"Allen, Grant - Miss Cayley's Adventures 01 - The Adventure of the Cantankerous Old Lady" - читать интересную книгу автора (Allen Grant)

It was a very rough passage. The Count helped us to carry
our nineteen hand-packages and four rugs on board; ut I
noticed that, fascinated as she was with him, Lady Georgina
resisted his ingenious efforts to gain possession of her
precious jewel-case as she descended the gangway. She clung
to it like grim death, even in the chops of the Channel.
Fortunately I am a good sailor, and when Lady Georgina's
sallow cheeks began to grow pale, I was steady enough to
supply her with her shawl and her smelling-bottle. She
fidgeted and worried the whole way over. She would be
treated like a vertebrate animal. Those horrid Belgians had
no right to stick their deck-chairs just in front of her.

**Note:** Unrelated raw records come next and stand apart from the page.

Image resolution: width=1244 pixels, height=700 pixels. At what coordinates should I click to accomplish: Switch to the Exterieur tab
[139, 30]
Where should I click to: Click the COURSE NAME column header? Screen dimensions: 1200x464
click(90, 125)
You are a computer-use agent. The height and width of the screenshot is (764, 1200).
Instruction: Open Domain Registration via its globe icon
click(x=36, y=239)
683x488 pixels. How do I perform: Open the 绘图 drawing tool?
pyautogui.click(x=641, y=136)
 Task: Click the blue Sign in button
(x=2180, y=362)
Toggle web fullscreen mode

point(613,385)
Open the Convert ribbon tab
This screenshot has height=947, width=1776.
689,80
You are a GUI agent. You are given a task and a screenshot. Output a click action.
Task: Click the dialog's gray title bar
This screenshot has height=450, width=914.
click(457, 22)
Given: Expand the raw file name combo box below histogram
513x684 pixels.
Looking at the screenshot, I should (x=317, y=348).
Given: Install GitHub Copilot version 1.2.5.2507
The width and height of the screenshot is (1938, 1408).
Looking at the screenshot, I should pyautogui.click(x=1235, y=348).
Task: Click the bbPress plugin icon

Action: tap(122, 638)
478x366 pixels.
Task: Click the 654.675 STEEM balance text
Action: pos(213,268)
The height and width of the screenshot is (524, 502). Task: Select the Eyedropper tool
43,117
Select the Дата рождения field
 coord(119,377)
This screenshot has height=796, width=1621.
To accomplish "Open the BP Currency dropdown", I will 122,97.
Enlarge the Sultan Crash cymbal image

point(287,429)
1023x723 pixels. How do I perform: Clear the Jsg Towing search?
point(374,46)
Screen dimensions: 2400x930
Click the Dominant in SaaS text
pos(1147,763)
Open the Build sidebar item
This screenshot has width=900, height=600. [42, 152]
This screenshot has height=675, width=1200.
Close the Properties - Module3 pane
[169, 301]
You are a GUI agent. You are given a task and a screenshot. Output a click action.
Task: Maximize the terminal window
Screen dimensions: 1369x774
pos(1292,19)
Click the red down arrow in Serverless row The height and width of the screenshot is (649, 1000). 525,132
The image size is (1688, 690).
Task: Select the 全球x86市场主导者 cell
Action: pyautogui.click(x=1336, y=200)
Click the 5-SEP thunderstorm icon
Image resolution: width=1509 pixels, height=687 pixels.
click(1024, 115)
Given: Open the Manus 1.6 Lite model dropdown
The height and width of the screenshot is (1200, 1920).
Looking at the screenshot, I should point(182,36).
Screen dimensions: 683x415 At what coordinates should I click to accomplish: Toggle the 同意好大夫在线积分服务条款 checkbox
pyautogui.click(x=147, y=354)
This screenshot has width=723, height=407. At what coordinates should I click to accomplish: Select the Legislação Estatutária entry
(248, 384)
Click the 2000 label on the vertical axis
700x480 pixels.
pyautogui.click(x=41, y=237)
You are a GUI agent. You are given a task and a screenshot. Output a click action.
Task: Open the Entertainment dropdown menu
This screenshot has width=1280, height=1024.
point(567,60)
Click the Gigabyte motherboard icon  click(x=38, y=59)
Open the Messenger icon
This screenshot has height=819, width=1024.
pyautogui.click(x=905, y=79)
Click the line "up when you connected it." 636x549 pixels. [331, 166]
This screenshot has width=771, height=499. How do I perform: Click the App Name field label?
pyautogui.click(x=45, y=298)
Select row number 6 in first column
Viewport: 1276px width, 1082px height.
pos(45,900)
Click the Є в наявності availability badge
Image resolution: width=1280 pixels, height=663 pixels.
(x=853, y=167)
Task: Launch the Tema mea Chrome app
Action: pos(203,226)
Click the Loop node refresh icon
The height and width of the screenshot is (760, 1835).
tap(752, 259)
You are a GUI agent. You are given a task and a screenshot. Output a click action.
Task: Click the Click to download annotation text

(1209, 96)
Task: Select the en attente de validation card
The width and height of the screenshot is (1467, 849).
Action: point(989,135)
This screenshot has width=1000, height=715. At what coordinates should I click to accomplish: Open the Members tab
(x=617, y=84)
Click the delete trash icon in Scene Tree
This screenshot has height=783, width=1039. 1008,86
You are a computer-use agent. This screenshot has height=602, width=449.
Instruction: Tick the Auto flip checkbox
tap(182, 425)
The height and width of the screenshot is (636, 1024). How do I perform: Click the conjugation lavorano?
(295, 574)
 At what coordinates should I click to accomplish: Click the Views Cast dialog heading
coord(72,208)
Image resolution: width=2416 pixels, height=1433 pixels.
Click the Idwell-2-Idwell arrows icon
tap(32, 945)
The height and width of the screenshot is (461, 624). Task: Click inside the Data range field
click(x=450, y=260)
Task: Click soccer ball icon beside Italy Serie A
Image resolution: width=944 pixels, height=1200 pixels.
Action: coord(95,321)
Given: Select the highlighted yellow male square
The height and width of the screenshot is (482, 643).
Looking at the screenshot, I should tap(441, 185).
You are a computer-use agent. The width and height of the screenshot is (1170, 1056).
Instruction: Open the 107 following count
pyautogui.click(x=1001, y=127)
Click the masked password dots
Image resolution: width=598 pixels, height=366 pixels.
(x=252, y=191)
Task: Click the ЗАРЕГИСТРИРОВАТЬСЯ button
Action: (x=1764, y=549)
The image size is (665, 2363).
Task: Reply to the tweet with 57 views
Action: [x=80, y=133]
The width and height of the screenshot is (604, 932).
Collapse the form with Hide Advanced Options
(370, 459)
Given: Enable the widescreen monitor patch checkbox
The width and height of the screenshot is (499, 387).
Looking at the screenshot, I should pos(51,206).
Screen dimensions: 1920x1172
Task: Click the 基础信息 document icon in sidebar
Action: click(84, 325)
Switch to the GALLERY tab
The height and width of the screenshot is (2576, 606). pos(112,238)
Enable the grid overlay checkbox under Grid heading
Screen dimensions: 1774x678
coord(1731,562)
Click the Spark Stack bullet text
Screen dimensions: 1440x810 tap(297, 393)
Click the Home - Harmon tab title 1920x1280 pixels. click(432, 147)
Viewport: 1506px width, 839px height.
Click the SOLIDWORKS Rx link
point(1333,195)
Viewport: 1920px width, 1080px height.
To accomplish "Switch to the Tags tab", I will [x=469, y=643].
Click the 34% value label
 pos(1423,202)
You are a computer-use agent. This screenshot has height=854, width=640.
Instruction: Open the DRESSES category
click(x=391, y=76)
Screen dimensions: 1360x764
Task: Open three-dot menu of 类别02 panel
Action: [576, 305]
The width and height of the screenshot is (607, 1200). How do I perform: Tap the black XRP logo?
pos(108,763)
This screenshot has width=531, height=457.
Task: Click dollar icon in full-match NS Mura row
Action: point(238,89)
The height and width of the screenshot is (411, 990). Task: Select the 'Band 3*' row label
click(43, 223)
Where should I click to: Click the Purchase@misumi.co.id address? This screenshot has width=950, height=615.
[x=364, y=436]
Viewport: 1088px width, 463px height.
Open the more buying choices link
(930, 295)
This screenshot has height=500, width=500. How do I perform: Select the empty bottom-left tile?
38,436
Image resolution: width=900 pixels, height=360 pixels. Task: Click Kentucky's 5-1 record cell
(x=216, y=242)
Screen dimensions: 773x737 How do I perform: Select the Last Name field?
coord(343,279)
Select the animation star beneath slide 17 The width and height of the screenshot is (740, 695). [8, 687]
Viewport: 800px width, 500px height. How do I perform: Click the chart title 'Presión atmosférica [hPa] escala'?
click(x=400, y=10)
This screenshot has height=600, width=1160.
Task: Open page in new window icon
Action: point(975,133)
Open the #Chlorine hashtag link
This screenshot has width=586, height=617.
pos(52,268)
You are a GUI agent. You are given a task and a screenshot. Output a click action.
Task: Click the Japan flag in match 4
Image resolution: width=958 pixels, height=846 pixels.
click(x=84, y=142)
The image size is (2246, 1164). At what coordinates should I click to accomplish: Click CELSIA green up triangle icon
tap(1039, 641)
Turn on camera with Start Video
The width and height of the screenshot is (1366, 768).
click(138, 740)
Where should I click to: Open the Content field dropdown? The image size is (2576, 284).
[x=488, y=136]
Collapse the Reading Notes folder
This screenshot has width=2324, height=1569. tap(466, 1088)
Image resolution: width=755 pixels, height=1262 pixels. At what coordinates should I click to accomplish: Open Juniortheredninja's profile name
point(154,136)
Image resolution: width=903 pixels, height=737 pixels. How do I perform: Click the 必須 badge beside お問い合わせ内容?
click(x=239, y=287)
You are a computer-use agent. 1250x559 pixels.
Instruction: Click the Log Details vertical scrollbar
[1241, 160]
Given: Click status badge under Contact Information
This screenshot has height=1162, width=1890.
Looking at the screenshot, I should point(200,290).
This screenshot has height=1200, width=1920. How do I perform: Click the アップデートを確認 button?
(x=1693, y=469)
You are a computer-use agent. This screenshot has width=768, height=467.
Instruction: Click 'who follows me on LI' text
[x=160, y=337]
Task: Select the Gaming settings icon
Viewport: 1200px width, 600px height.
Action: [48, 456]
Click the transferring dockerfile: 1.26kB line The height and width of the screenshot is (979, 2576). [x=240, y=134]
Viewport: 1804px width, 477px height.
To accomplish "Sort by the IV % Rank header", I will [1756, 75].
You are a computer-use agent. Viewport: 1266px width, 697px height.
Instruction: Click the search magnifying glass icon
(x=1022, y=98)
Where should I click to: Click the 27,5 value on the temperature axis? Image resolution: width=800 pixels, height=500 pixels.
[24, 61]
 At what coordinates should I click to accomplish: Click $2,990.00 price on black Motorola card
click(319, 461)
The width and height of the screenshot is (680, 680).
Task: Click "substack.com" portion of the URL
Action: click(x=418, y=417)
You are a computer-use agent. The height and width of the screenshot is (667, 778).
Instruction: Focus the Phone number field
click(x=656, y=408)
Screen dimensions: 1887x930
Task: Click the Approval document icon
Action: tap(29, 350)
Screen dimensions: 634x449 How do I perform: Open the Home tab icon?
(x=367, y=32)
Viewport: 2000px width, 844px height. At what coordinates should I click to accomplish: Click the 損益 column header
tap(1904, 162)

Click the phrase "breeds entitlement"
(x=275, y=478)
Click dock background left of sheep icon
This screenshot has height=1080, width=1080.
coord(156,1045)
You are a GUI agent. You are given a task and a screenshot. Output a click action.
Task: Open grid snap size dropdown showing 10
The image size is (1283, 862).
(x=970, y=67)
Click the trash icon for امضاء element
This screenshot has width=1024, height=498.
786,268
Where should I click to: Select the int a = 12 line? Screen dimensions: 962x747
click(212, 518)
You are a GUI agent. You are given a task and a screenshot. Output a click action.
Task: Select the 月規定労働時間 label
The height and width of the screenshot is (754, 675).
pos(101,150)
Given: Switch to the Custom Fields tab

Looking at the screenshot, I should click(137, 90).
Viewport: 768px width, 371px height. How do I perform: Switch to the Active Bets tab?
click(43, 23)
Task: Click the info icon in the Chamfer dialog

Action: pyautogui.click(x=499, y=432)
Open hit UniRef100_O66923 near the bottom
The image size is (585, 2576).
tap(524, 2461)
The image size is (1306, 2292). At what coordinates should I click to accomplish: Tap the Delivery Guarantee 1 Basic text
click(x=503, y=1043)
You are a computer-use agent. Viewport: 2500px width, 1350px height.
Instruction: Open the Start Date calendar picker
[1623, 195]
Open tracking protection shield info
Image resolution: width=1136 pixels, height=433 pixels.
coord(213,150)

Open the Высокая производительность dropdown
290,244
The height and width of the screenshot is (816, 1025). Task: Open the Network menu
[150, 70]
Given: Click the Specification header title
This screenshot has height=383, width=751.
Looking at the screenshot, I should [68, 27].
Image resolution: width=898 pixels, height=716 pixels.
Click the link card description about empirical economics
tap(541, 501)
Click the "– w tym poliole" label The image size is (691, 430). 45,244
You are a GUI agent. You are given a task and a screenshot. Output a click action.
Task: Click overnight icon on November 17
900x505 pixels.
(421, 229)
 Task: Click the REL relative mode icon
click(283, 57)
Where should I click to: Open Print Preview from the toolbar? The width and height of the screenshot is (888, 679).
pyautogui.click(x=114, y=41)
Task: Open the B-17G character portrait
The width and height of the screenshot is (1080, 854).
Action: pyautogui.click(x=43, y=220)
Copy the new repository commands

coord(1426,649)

The impertinence of the hussies with the bright red hair--a
grocer's daughters, she felt sure--in venturing to come and
on the same bench with her--the bench 'for ladies only,'
under the lee of the funnel! 'Ladies only,' indeed! Did
the baggages pretend they considered themselves ladies? Oh,
that placid old gentleman in the episcopal gaiters was their
father, was he? Well, a bishop should bring up his
daughters better, having his children in subjection with all
gravity. Instead of which--' Lois, my smelling-salts!'
This was a beastly boat; such an odour of machinery; they
had no decent boats nowadays; with all our boasted
improvements, she could remember well when the cross-Channel
service was much better conducted than it was at present.
But that was before we had compulsory education. The
working classes were driving trade out of the country, and
the consequence was, we couldn't build a boat which didn't
reek like an oil-shop. Even the sailors on oar were French
--jabbering idiots; not an honest British Jacktar among the
lot of them; though the stewards were English, and very
inferior Cockney English at that, with their off-hand ways,
and their School Board airs and graces. She'd School Board
them if they were her servants; she'd show them the sort of
respect that was due to people of birth and education. But
the children of the lower classes never learnt their
catechism nowadays; they were too much occupied with
literatoor, jography, and free-'and drawrin'. Happily for
my nerves, a good lurch to leeward put a stop for a while to
the course of her thoughts on the present distresses.

At Ostend the Count made a second gallant attempt to
capture the jewel-case, which Lady Georgina automatically
repulsed. She had a fixed habit, I believe, of sticking
fast to that jewel-case; for she was too overpowered by the
Count's urbanity, I feel sure, to suspect for a moment his
honesty of purpose. But whenever she travelled, I fancy,
she clung to her case as if her life depended upon it; it
contained the whole of her valuable diamonds.